Assessing the Effects of Maternal PFAS Exposure on the Immune Response to Tdap Vaccination and Placental IgG Transfer to the Fetus in Rabbits

Abstract

Per- and polyfluoroalkyl substances (PFAS) pollution is a global health concern affecting people of all ages and sexes. Humans are exposed to PFAS through several routes, including contaminated food, drinking water, dermal absorption, indoor dust, and air pollution. Among emerging PFAS compounds, perfluorobutanesulfonic acid (PFBS) has gained attention due to its increasing detection in water systems and bioaccumulation. Elevated PFAS levels correlate with reduced antibody concentrations for vaccinated diphtheria and tetanus in children. However, their impact on maternal immune responses to vaccination and the efficiency of placental IgG transfer remain largely unexplored. This study investigates whether maternal PFAS exposure affects the transfer of Tdap vaccine-specific IgG antibodies across the placenta to the fetus and the expression of the IgG transfer receptor (FcRn) in placental tissues.45 nulliparous, 6-month-old female New Zealand White rabbits were randomly allocated to five groups: control water (deionized drinking water), low-dose PFAS mixture, high-dose PFAS mixture, low-dose PFBS, or high-dose PFBS groups for 30 days before pregnancy and across gestation. Rabbits received two doses of the Tdap vaccine, with the initial dose administered seven days before gestation (GD-7) and a booster dose given on gestational day 11 (GD11).
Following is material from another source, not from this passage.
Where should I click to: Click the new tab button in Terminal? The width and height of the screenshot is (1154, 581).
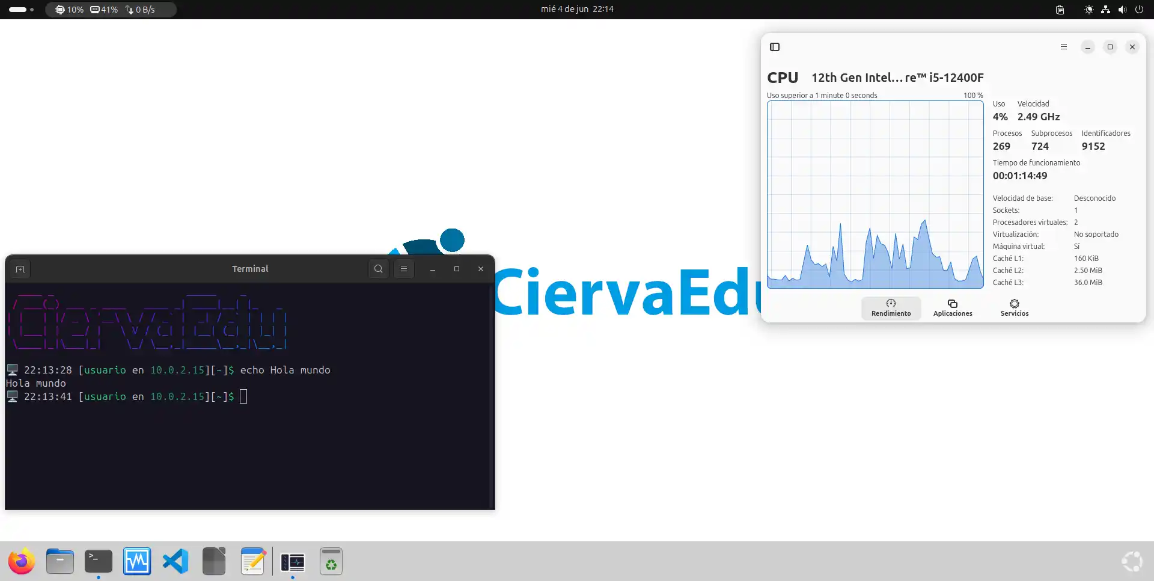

Dams and their kits underwent necropsy on gestational day 25 (GD25), with serum samples collected at GD-7 and GD25. ELISA was used to measure Tdap vaccine antibodies, with titers determined by a 3-fold change between GD-7 and GD25. Immunoglobulin G transfer efficiency is calculated as the ratio of blood levels of IgG in kits to their dams taken from GD25. Our study found that placental transfer efficiency of IgG antibodies from dams to kits did not change significantly among PFAS mixture or PFBS exposed groups compared with controls regardless of sex. These data align with the qPCR results, showing no significant differences in FcRn gene expression in placentas between the PFAS-treated and control groups or PFBS-treated and control groups. Conclusion, our data showed no evidence that PFAS mixtures or PFBS alone reduce vaccine effectiveness during gestation, thereby not lowering protection for offspring against neonatal diseases.